Oct 23, 2017 - Economy & Business

Indianapolis startup tries to disrupt on-demand food delivery

Clustertruck founder Chris Baggott shows Revolution CEO Steve Case how the food-delivery software works at the company's headquarters in Indianapolis. Photo / Patrick Gavin

INDIANAPOLIS — In 2013, software industry veteran Chris Baggott sold two companies he helped start. Salesforce bought ExactTarget for $2.5 billion, and Oracle bought Compendium, a business blogging software program. His newest software company, called Clustertruck, aims to disrupt the third-party food delivery companies like UberEats and GrubHub.

How it works: Unlike other food delivery services that pick up orders at restaurants all over town and deliver them to your door, Clustertruck owns the whole operation. Its kitchen makes 160 items, from pad Thai to pizza, and employs its own delivery team. Deliveries are free and are made within 21 minutes, Baggott said.

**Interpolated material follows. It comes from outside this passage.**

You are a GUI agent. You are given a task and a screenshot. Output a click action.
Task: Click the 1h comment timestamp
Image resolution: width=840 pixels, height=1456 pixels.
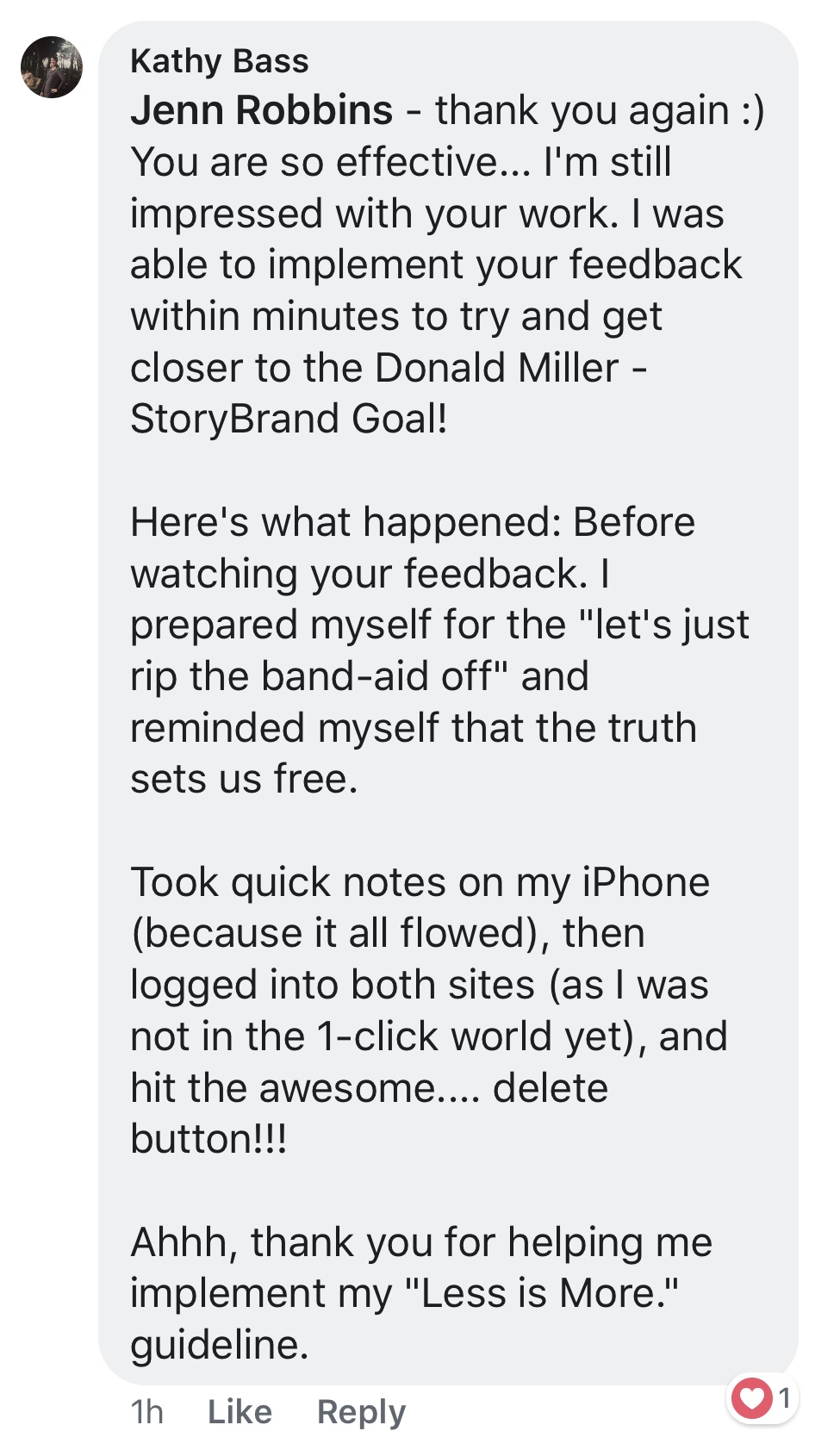pos(147,1411)
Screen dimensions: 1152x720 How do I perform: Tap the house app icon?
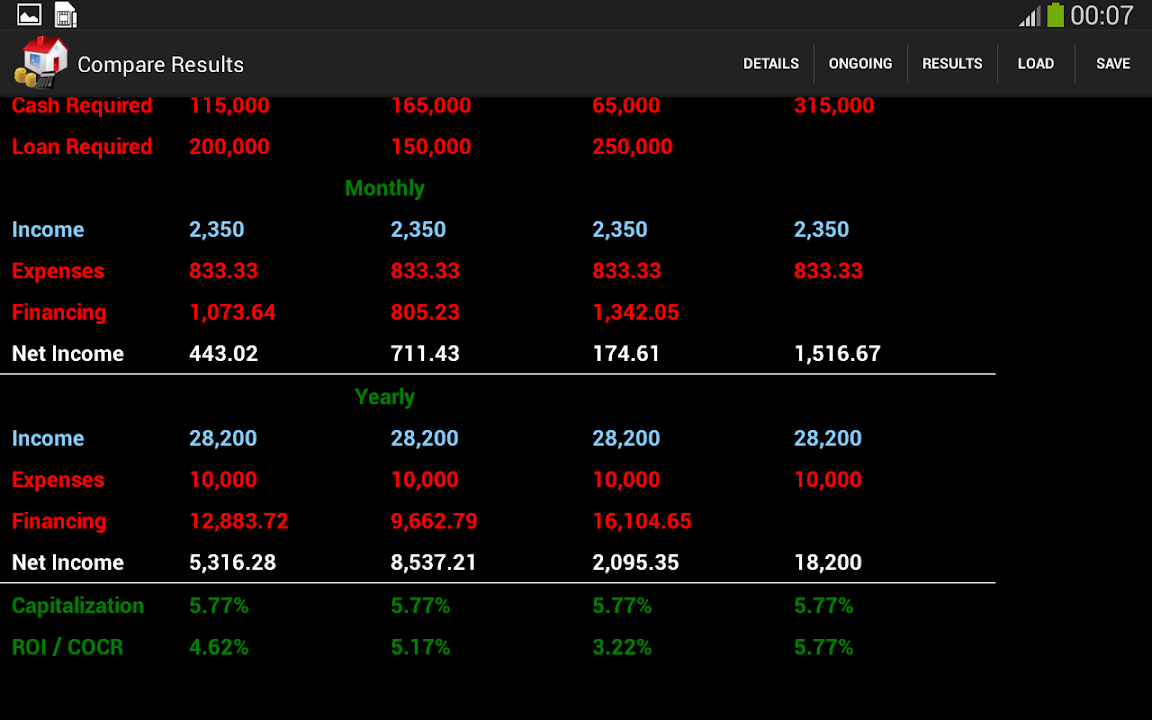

Middle America strategy: Clustertruck started in Indianapolis and opened in Columbus last week. It plans to be in Cleveland, Kansas City, Denver and Charlotte by the end of the year. Focusing on Midwestern states is the same expansion strategy Baggott used in building his other software companies: "While everyone else is killing themselves to conquer New York and San Francisco, we're focusing on the rest of the country," he said.

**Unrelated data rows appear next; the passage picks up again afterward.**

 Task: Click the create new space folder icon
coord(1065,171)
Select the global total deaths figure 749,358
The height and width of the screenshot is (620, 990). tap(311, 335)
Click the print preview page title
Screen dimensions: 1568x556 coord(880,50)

  • Baggott says Clustertruck has low driver turnover while competitors like Doordash spend millions on recruiting drivers. And drivers make good money — as much as $100,000 a year in some cases.
  • He developed the idea after meeting a Lyft driver who helped him to see the pitfalls of on-demand services. Many of his drivers are former Uber and Lyft drivers.
  • "I said, let's design a system that can be the best gig economy job in America," he said "We've designed software and an algorithm that maximizes revenue" and allows high volume food production and delivery.
  • During the 17 months since it opened with one kitchen, Baggott says it's "put over a million dollars in the pockets of 38 drivers."

The big question: Will consumers like the food enough to give up meals from their favorite restaurants? Other third-party delivery services are banking on other restaurants' loyal customers who are willing to pay to have it delivered. Clustertruck, on the other hand, has to make a variety of food hoping to suit all tastes.